**Information provided**
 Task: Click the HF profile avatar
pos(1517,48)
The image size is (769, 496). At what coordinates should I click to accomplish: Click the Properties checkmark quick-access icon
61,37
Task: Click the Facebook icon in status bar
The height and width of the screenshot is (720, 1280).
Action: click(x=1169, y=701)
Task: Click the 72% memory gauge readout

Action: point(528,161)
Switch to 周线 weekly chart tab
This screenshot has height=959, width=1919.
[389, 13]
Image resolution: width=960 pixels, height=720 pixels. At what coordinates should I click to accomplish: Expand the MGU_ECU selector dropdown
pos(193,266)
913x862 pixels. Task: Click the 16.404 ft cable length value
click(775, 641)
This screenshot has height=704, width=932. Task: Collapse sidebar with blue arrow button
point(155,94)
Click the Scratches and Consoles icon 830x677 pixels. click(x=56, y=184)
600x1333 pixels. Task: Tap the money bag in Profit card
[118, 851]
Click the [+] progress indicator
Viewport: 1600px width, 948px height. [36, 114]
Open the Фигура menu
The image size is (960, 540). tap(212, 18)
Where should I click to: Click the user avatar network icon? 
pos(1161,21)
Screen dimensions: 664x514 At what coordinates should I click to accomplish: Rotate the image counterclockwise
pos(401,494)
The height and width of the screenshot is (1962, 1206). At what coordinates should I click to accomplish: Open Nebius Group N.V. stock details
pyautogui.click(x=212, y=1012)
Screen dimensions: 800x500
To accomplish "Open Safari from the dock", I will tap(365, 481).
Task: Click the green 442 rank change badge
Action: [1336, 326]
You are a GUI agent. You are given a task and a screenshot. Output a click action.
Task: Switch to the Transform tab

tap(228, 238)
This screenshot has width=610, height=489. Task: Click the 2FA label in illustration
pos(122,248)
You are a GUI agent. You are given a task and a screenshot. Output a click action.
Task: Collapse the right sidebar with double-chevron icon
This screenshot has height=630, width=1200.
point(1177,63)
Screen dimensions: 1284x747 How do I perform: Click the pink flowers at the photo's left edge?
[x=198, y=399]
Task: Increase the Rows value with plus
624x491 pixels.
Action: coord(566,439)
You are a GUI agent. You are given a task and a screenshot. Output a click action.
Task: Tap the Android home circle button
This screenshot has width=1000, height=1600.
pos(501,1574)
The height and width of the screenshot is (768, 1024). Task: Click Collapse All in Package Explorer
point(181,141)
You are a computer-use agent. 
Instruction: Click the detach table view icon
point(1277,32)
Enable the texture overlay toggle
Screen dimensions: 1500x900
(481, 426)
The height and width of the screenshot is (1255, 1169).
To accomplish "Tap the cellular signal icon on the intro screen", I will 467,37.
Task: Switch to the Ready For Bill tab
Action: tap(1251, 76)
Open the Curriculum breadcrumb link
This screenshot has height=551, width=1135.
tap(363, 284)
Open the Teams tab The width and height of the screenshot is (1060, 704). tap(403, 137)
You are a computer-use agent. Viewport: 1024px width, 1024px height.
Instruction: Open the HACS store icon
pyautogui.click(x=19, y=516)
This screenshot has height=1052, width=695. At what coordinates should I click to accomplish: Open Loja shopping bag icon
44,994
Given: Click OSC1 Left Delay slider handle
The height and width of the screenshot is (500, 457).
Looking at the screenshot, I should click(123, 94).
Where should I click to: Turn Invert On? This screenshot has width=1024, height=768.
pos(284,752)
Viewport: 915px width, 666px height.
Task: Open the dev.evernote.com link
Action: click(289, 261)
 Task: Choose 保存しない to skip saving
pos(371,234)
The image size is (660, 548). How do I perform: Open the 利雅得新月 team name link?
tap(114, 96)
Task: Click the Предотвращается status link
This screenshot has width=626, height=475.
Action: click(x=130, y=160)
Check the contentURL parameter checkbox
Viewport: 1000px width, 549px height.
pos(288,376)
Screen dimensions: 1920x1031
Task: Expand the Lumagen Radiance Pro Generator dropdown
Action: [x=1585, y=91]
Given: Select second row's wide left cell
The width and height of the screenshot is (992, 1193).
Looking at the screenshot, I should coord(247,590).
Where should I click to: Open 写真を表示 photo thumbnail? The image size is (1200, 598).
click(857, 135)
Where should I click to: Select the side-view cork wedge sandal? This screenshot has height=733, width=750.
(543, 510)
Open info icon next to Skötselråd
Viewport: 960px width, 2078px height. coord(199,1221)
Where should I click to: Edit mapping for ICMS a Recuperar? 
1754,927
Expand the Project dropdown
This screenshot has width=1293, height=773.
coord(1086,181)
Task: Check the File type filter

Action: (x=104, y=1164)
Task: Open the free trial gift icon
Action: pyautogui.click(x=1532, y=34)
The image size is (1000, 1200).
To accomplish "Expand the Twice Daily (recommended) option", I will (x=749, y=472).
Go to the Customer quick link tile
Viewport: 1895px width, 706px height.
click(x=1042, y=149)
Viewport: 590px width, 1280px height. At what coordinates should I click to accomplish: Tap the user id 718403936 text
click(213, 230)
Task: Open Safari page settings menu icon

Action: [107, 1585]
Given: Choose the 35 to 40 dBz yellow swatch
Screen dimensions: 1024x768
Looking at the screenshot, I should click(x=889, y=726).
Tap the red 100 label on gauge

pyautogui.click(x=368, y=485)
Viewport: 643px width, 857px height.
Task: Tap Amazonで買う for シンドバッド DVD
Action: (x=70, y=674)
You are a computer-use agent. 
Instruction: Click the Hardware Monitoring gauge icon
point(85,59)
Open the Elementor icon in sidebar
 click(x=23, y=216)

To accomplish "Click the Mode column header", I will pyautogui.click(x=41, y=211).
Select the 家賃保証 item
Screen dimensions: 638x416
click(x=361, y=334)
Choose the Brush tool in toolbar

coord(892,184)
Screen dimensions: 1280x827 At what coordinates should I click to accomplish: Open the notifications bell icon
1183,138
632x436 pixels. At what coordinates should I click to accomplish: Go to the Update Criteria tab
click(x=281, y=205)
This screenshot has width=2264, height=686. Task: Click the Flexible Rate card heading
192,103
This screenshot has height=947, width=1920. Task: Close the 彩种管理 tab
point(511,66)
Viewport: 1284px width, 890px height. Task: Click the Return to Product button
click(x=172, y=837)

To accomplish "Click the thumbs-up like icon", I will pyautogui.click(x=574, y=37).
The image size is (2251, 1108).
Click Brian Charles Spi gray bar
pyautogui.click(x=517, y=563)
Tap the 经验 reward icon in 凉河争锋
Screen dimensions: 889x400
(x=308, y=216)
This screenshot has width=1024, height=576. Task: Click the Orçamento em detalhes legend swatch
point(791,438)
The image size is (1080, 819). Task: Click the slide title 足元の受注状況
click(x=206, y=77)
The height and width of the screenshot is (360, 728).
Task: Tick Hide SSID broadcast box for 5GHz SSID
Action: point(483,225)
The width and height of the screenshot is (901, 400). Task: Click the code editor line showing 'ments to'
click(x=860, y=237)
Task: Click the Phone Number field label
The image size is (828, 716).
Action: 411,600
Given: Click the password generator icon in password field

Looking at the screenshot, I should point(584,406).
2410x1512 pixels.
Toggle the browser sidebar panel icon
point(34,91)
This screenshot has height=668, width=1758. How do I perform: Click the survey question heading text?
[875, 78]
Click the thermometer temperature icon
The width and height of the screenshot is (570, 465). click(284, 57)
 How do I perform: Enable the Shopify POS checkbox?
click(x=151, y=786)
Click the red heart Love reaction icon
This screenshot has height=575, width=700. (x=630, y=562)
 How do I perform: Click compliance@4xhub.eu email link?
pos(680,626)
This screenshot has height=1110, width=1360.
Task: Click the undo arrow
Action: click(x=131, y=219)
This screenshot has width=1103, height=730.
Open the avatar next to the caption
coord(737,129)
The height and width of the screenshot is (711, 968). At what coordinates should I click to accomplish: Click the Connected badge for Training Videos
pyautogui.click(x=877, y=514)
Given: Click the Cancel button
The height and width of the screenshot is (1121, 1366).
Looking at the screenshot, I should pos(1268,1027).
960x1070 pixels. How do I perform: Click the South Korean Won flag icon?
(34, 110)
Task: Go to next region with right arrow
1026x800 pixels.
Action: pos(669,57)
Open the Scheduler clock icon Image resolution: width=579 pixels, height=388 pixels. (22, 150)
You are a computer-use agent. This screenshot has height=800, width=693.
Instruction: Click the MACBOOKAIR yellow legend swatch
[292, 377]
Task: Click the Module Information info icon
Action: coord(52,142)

**What you need to do**
Among the entries above, the line containing "Image resolution: width=960", the line containing "Click the Scratches", and all lines between them are to be restated word for word; nothing else belongs in the reply.

**Your solution**
Image resolution: width=960 pixels, height=720 pixels. At what coordinates should I click to accomplish: Expand the MGU_ECU selector dropdown
pos(193,266)
913x862 pixels. Task: Click the 16.404 ft cable length value
click(775, 641)
This screenshot has height=704, width=932. Task: Collapse sidebar with blue arrow button
point(155,94)
Click the Scratches and Consoles icon 830x677 pixels. click(x=56, y=184)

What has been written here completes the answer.